O socialismo ilude-nos com a criação de riqueza, que se pretende resulte de uma medida política, que se vê e se controla. Nas políticas socialistas há um princípio, um meio e um fim. Podem ser revogadas ou até repetidas. As medidas de criação de riqueza estão nas mãos de quem decide: os eleitos que as tomaram e que poderão ser condenados ou premiados pela maioria dos eleitores. Há um sentimento de segurança e previsibilidade.

O socialismo tira riqueza a quem a produz e dá-a, não a quem necessita mas, a quem melhor a exige. A quem no estado detém o poder. Vemos isto na luta dos lobbies, entre as autarquias e as várias regiões do país. Na luta dos sindicatos, nas ordens profissionais e até entre os próprios ministérios. Ganha o melhor político, o mais convincente, o grande negociador.
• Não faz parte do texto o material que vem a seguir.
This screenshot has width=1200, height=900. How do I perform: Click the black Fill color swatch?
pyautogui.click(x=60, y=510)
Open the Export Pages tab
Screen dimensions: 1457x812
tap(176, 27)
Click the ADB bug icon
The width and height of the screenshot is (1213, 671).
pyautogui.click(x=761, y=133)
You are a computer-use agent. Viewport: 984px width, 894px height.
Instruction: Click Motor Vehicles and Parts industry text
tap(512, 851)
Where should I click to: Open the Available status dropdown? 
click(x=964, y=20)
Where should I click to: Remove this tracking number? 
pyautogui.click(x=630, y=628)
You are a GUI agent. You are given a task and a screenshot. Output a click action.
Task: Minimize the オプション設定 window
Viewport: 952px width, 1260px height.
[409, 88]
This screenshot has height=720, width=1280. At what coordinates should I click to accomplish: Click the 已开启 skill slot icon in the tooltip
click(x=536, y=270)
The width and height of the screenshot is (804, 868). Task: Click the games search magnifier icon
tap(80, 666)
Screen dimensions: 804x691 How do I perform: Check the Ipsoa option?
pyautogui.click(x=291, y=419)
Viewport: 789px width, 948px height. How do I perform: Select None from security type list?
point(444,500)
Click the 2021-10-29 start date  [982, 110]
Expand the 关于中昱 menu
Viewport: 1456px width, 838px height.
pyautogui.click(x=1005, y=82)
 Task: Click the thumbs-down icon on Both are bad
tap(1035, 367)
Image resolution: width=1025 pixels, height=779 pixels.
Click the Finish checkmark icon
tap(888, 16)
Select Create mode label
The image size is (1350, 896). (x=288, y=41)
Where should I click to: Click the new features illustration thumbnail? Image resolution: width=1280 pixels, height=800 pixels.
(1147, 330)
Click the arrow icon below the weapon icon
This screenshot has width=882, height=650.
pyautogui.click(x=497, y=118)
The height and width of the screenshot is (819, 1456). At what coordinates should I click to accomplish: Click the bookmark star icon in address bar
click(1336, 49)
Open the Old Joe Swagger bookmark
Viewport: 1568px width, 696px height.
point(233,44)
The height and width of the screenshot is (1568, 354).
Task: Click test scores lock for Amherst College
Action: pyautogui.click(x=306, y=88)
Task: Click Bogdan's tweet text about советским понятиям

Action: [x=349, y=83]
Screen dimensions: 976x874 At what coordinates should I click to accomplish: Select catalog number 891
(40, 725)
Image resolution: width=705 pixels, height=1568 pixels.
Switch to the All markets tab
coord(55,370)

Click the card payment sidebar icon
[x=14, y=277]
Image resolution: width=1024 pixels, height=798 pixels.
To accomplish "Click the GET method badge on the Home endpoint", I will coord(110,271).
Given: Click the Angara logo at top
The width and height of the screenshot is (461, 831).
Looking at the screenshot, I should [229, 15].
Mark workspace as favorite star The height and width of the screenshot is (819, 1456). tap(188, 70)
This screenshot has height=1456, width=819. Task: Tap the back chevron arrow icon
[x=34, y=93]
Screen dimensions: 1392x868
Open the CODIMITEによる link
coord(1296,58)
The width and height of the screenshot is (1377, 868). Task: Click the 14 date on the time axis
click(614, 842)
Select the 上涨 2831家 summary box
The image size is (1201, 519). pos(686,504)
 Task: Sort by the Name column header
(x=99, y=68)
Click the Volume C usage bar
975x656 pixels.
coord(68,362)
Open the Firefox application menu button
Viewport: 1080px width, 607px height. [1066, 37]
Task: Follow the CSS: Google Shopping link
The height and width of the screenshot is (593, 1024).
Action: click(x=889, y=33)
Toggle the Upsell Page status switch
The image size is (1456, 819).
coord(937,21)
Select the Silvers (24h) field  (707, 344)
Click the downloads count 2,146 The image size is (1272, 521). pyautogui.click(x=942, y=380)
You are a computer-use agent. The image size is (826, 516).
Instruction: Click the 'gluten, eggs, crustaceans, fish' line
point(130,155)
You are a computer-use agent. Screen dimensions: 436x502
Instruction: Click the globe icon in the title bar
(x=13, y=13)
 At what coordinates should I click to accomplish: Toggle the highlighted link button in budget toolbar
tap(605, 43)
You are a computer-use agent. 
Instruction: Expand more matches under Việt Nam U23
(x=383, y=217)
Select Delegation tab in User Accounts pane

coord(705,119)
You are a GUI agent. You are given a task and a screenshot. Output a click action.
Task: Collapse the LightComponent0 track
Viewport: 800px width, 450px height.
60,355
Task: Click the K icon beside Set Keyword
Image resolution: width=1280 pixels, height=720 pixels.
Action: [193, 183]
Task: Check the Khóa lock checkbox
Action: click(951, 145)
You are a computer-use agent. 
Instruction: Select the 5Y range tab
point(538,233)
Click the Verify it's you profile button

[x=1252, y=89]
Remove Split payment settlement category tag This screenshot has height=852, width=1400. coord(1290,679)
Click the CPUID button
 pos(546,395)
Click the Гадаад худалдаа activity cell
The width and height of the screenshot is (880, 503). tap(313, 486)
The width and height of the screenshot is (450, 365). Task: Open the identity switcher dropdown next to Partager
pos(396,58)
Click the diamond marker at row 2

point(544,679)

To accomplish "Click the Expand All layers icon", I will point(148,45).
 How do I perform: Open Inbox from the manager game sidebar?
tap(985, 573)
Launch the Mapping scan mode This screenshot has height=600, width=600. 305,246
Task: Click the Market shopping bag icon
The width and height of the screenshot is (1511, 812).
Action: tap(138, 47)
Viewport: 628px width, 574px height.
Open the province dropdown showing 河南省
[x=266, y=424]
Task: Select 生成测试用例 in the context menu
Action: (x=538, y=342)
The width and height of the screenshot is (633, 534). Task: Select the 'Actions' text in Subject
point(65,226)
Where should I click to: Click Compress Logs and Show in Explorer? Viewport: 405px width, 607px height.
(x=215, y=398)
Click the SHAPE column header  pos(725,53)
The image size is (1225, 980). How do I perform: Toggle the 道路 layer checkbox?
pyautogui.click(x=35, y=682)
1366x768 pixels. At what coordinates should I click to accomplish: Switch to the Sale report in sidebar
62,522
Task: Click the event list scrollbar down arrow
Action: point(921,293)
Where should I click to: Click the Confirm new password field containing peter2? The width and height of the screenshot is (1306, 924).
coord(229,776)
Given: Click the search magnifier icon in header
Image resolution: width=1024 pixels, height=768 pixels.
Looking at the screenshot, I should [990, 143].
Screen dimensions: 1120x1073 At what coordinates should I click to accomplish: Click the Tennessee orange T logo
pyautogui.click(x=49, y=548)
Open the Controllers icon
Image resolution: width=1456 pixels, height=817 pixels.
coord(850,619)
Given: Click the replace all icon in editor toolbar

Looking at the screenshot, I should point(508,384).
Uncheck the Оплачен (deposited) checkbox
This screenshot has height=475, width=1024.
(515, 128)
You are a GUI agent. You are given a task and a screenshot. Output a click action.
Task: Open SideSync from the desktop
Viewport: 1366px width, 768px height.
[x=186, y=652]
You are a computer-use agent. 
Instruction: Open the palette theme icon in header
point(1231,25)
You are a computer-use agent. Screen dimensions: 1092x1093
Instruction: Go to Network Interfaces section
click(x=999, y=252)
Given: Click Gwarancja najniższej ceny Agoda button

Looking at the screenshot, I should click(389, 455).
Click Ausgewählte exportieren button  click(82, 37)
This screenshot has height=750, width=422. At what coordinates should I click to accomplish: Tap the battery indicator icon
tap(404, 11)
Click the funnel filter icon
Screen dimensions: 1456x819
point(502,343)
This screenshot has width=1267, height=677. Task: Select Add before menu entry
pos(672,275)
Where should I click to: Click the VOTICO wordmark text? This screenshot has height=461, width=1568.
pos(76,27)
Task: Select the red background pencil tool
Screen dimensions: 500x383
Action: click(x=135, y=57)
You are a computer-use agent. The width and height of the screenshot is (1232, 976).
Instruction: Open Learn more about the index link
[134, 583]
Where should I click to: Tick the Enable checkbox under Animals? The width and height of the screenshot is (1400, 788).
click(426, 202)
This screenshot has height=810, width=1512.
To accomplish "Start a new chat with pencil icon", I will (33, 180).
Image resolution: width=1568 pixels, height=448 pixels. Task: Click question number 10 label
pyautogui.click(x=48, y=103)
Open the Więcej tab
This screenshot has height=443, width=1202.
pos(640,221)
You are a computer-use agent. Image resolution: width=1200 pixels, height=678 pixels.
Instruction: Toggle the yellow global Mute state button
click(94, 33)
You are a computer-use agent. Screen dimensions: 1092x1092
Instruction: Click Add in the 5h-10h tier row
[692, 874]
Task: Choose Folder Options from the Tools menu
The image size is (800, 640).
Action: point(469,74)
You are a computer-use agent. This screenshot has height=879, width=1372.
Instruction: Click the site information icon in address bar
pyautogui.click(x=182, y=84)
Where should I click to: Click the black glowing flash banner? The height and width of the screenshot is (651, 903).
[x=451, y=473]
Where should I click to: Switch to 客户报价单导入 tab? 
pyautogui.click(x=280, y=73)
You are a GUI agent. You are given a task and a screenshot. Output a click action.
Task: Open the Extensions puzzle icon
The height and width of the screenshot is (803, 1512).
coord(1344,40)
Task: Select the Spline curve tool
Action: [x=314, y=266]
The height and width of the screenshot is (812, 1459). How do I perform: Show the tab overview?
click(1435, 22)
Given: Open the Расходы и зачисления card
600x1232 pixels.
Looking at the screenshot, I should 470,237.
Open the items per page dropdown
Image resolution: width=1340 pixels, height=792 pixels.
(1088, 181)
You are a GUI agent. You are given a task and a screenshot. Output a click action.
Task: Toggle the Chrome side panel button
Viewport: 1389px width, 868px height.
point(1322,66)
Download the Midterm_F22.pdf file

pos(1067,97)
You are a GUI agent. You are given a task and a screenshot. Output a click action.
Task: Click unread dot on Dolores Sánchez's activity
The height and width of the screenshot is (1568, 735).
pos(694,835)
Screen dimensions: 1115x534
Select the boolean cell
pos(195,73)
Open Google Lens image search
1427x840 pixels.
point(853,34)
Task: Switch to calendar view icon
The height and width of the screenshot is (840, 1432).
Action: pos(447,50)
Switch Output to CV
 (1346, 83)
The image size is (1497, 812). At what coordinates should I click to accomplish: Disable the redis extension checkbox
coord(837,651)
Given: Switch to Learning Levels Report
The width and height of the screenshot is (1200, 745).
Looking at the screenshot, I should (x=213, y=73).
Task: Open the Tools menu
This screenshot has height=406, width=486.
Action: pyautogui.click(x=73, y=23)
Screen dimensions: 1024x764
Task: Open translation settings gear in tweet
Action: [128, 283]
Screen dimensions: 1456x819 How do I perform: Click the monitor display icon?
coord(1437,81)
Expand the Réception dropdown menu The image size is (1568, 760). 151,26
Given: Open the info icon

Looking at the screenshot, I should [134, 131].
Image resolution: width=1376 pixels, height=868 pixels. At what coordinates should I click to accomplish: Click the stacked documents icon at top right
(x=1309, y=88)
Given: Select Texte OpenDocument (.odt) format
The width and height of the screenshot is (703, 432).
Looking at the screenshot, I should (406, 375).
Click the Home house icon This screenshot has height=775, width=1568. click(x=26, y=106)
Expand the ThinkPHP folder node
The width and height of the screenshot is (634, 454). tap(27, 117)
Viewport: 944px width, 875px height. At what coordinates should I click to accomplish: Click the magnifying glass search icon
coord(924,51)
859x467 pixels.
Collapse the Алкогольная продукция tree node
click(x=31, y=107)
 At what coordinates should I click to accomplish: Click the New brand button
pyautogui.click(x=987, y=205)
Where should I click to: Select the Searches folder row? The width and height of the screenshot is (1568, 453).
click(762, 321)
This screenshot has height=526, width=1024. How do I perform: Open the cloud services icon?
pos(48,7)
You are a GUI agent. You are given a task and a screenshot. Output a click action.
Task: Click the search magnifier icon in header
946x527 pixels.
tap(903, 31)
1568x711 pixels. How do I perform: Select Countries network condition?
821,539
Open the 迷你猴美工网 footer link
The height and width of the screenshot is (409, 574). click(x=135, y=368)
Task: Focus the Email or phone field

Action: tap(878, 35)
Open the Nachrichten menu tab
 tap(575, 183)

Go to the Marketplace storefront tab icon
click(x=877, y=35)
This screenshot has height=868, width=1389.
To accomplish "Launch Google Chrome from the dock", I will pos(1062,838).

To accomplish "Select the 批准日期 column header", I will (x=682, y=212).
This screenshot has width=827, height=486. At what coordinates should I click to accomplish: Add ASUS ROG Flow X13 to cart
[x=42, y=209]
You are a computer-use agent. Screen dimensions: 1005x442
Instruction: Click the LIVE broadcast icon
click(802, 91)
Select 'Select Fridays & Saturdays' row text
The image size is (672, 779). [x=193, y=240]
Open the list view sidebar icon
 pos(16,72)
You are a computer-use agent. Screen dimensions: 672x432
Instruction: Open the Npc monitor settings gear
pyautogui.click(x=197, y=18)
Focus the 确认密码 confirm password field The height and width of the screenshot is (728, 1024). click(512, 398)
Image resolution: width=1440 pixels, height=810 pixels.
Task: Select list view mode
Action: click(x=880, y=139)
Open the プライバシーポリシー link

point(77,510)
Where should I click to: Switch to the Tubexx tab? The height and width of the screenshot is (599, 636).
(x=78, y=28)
Raramente ganha a melhor opção. Essa seria escolhida individualmente e em liberdade. Tal implicaria uma limitação do poder do estado. Um sentimento de vazio e impotência. O que mata o socialismo não é apenas a sua injustiça, nem a limitação da liberdade. É a descrença na pessoa humana. No indivíduo e na família. O socialismo joga com o desconhecido e assusta com o medo. Nobre Guedes foi mais um, de muitos outros, a fazer o aviso: Tenham medo, tenham muito medo.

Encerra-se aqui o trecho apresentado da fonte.